The presence of Kristin Wiig is pretty much all that's necessary for a film to warrant attention, even if it's not a leading role. In "Revenge For Jolly!," Wiig is part of an impressive supporting ensemble that also includes Elijah Wood, Ryan Phillippe and Adam Brody. But the lead belongs to Brian Pestos, who just happens to be Wiig's long term boyfriend. Pestos plays Harry, a man who comes home from an all-night drinking binge to discover his one true love -- his little dog Jolly -- has been murdered. The event results in a booze-fueled journey of, yep, revenge for Jolly with the help of his cousin Cecil (Oscar Isaac).
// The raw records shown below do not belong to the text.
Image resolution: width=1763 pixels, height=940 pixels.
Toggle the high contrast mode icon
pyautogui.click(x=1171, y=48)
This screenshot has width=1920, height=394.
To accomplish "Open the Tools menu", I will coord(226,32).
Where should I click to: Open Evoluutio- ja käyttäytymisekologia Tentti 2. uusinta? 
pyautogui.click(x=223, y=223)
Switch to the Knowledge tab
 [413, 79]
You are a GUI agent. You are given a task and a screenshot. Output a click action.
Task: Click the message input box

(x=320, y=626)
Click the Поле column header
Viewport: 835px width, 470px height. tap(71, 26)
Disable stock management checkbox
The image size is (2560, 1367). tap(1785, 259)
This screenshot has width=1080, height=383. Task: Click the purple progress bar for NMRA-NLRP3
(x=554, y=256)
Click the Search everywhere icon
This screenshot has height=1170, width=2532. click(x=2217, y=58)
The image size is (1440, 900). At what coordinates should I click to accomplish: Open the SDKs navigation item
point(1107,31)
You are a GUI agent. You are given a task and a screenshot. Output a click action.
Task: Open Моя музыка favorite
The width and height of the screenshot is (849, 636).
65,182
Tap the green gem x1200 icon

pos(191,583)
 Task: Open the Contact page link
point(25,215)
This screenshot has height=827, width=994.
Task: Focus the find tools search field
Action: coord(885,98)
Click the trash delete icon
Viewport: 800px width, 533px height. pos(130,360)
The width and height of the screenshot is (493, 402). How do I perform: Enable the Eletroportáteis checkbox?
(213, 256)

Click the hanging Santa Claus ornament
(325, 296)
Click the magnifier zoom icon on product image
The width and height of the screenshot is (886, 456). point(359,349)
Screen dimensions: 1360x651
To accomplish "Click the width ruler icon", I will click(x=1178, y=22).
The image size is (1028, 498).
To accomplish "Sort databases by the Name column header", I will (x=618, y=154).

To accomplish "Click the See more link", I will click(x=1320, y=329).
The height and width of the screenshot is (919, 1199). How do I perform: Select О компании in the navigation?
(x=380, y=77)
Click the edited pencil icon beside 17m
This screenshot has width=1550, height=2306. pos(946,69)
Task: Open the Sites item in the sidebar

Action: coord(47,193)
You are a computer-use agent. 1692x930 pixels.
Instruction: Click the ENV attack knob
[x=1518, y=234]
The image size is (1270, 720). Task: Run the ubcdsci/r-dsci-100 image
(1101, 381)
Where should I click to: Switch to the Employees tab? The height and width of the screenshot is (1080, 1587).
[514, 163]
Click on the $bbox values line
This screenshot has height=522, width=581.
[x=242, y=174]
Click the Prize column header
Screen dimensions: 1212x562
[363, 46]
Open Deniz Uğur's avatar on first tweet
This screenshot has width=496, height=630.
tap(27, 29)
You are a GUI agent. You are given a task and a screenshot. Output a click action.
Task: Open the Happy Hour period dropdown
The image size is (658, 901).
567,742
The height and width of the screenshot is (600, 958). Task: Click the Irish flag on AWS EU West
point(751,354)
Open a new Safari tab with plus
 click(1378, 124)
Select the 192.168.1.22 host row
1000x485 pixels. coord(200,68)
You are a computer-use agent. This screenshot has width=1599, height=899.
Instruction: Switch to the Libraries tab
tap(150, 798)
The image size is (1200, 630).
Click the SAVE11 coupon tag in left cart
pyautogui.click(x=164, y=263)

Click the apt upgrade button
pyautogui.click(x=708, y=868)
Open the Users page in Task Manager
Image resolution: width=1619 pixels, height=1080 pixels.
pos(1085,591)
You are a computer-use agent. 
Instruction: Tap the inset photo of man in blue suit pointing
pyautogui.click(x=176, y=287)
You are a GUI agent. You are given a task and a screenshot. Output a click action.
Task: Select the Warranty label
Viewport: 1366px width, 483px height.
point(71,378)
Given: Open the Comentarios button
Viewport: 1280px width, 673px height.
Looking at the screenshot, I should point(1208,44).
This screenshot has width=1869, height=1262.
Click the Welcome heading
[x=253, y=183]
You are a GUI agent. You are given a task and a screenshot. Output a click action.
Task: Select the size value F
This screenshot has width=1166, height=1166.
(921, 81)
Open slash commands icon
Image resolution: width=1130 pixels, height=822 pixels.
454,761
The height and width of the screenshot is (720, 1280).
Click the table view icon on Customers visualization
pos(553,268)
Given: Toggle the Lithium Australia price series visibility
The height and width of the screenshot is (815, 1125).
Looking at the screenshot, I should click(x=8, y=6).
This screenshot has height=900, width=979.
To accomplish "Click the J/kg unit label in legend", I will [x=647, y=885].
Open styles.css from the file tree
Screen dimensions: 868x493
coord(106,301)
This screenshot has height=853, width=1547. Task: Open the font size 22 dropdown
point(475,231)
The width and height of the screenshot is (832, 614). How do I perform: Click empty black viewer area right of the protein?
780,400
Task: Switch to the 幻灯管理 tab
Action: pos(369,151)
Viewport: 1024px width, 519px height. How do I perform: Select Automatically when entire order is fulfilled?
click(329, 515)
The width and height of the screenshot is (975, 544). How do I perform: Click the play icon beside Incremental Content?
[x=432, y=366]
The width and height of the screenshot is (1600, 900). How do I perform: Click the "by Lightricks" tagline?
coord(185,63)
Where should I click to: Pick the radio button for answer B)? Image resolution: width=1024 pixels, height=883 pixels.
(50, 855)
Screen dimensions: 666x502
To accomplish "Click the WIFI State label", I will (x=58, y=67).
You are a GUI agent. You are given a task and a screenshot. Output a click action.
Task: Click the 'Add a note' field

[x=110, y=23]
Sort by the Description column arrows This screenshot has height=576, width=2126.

The directorial debut of Chadd Harbold, "Jolly!" looks like it could be a whole lot of fun. [Peter Knegt]

"Struck By Lightening"
'Gleeks' in New York will no doubt be flocking to see "Glee" star Chris Colfer's screenwriting debut, "Struck By Lightening," starring Colfer, Allison Janney, Dermot Mulroney, Christina Hendricks and "Bridesmaids"'s roommate from hell Rebel Wilson. If the curiosity factor and stellar cast didn't sell you, then the director, Brian Dannelly, should. He's the guy behind "Saved!," one of the best and darkest teen comedies to come out in the past decade. "Struck By Lightening" finds Dannelly back in high-school mode, with a coming-of-age indie centered on Carson (Colfer), a senior who will do anything to get into his dream school, Northwestern University. The story seems pretty routine for the teen genre, but with Dannelly calling the shots, and a charismatic performer like Colfer leading the way, "Struck By Lightening" has the makings of something special. [Nigel M. Smith]

"Supporting Characters"
Director Daniel Schecter ("Goodbye Baby") is currently in pre-production on a prequel to "Jackie Brown" starring John Hawkes and Mos Def. One hopes he's having an easier time than the neurotic anti-heroes of "Supporting Characters," a pair of New York film editors (Alex Karpovsky and Tarik Lowe) constantly bickering about their working relationship while dealing with equally frustrating romantic problems with their respective girlfriends (Sophia Takal and Melonie Diaz). On the surface a sarcastic work about the challenge of making a good movie -- dangerous territory for any movie to investigate -- "Supporting Characters" is, in fact, a very funny and perceptive look at the way life isn't as simple and clean as the dramas we extract from it.  [Eric Kohn]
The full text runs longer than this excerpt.